## EXERCISE PROMPT
Search the material below for "computer" and copy every line where it occurs.

## THE RECORDS
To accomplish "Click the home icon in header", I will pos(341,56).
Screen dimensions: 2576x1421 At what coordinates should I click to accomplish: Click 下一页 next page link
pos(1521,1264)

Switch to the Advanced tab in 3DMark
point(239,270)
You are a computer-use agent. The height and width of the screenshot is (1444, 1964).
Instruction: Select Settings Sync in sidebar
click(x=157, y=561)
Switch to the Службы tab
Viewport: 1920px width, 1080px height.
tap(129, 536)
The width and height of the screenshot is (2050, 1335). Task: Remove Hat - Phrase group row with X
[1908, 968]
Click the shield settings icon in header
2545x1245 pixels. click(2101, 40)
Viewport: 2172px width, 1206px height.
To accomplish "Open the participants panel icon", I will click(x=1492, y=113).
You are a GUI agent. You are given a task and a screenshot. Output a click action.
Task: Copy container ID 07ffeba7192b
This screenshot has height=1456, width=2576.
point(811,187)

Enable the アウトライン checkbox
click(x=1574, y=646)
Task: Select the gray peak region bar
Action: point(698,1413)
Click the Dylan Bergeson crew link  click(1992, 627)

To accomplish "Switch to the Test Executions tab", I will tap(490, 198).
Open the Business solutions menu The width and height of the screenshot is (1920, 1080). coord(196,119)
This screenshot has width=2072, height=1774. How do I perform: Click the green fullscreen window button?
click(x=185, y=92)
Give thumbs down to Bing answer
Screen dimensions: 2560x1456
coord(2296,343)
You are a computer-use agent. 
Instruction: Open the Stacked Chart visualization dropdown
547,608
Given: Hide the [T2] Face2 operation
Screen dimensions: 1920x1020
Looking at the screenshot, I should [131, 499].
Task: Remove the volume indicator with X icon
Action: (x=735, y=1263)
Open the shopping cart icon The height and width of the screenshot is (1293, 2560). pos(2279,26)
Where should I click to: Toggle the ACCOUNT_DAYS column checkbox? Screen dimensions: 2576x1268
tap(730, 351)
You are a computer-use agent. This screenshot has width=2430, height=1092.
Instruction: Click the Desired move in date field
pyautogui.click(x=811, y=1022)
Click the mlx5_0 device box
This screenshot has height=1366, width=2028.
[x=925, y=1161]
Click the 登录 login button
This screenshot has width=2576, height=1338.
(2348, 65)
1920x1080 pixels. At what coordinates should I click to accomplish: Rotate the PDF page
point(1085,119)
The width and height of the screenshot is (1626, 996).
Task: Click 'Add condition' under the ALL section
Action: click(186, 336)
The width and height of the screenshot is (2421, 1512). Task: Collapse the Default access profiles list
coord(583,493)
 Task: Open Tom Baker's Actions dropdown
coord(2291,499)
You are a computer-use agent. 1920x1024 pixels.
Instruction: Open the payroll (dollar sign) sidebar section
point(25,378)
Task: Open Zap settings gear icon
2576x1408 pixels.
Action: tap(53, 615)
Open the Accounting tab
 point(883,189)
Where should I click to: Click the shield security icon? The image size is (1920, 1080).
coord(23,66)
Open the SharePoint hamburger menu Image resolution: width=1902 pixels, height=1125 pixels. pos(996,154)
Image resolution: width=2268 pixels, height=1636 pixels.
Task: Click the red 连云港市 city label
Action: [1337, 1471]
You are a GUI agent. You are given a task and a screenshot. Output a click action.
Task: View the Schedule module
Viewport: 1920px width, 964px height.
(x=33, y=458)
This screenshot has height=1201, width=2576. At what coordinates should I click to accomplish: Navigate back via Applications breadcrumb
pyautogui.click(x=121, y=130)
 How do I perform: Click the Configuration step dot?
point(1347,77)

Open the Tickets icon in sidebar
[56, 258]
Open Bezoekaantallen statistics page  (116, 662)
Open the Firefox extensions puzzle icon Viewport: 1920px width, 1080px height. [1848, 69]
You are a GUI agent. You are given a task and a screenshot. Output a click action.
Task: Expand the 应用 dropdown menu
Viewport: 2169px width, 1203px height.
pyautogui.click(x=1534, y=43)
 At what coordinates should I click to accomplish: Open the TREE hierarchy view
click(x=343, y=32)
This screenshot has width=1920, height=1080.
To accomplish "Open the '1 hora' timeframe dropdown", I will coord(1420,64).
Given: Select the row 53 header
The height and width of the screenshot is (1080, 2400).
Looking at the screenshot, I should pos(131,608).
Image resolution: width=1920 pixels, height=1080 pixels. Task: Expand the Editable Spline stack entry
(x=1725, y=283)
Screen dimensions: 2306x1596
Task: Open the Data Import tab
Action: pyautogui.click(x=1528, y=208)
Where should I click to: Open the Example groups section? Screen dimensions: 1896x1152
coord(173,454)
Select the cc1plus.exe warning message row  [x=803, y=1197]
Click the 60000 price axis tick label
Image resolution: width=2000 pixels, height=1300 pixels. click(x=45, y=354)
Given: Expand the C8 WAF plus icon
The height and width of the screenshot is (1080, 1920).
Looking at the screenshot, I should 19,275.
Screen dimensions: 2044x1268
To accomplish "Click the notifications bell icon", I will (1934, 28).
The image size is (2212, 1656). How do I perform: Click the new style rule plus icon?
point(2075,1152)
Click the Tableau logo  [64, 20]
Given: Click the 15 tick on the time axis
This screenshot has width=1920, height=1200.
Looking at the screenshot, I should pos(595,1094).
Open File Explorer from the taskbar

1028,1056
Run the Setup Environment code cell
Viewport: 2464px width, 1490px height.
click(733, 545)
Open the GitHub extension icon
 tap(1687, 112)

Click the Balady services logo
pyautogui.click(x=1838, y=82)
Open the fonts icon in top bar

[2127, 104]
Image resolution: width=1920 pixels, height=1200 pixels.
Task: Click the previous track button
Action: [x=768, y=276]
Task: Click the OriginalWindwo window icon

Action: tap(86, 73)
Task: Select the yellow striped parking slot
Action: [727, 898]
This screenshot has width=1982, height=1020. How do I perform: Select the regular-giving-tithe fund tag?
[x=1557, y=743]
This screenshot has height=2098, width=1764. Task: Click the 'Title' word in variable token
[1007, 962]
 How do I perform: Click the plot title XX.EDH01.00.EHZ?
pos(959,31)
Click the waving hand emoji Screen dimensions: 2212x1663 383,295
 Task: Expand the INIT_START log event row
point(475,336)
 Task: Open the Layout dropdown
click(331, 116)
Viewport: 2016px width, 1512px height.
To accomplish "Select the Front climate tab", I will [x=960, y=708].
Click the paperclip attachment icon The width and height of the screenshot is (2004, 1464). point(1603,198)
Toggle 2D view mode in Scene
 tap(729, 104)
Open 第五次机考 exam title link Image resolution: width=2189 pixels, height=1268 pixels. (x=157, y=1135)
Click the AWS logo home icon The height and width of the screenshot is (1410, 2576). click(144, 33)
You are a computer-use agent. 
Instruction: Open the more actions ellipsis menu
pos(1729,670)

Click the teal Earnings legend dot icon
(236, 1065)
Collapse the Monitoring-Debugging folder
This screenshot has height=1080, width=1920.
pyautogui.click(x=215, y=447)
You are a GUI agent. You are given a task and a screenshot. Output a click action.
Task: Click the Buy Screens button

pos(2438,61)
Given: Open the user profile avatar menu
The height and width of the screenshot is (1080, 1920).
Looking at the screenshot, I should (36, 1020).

## RESULT
You are a computer-use agent. The height and width of the screenshot is (1444, 1964).
You are a computer-use agent. 
You are a computer-use agent. This screenshot has width=2430, height=1092.
You are a computer-use agent. 1920x1024 pixels.
You are a computer-use agent. 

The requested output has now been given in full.